Electronic Components
Parallel Inductor Calculator
Parallel Inductor reports equivalent inductance from one operating case.
Enter values for equivalent inductance
Use one consistent electrical operating case for all fields.
How Parallel Inductor works
The calculation uses Leq = L1L2 ÷ (L1 + L2). Parallel Inductor uses Inductor L1, Inductor L2 to report Equivalent inductance. Continue to Transistor Base Resistor Calculator for base resistor.
With the loaded values, equivalent inductance evaluates to 6.88 mH. Change only the quantity being investigated.
Inputs for Parallel Inductor
Inductor L1 and Inductor L2 belong to Parallel Inductor. Keep source units with inductor l1.
The preset case is instructional rather than prescriptive. Enter the applicable electrical data. Compare this result with MOSFET Conduction Loss Calculator when conduction loss is also needed.
- Inductor L1
- Example entry: 10 mH.
- Inductor L2
- Example entry: 22 mH.
Reading the Parallel Inductor result
This output represents Parallel Inductor.
Finish the selection with standard sizes, operating limits, and transient review.

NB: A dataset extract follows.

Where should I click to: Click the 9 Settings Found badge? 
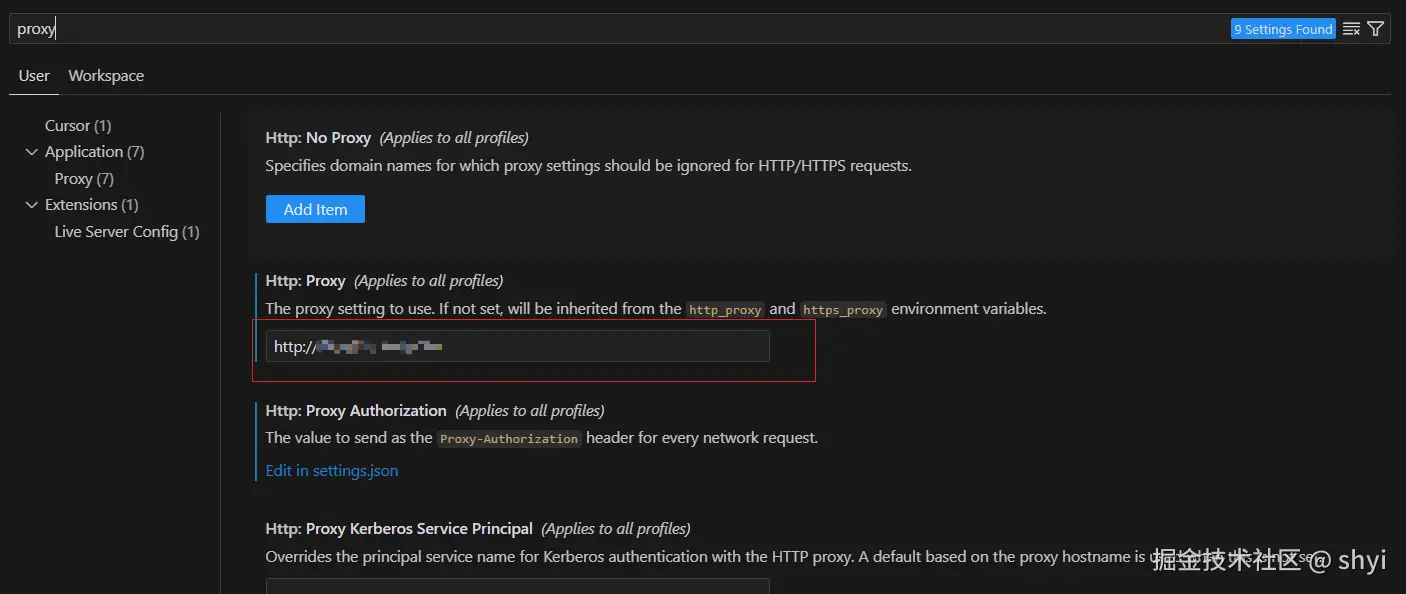1283,29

Use RC Snubber Calculator.
Measurement and units
Use component tolerances, voltage ratings, current limits, frequency behavior, and thermal data from the selected parts. Check prefixes on inductor l1. For equivalent inductance, use Series Inductor Calculator.
Keep the same electrical reference points across saved cases.
Limits of this calculation
This assumes uncoupled ideal inductors.
A complete system can contain effects that this equation does not represent. Unentered effects remain outside Parallel Inductor.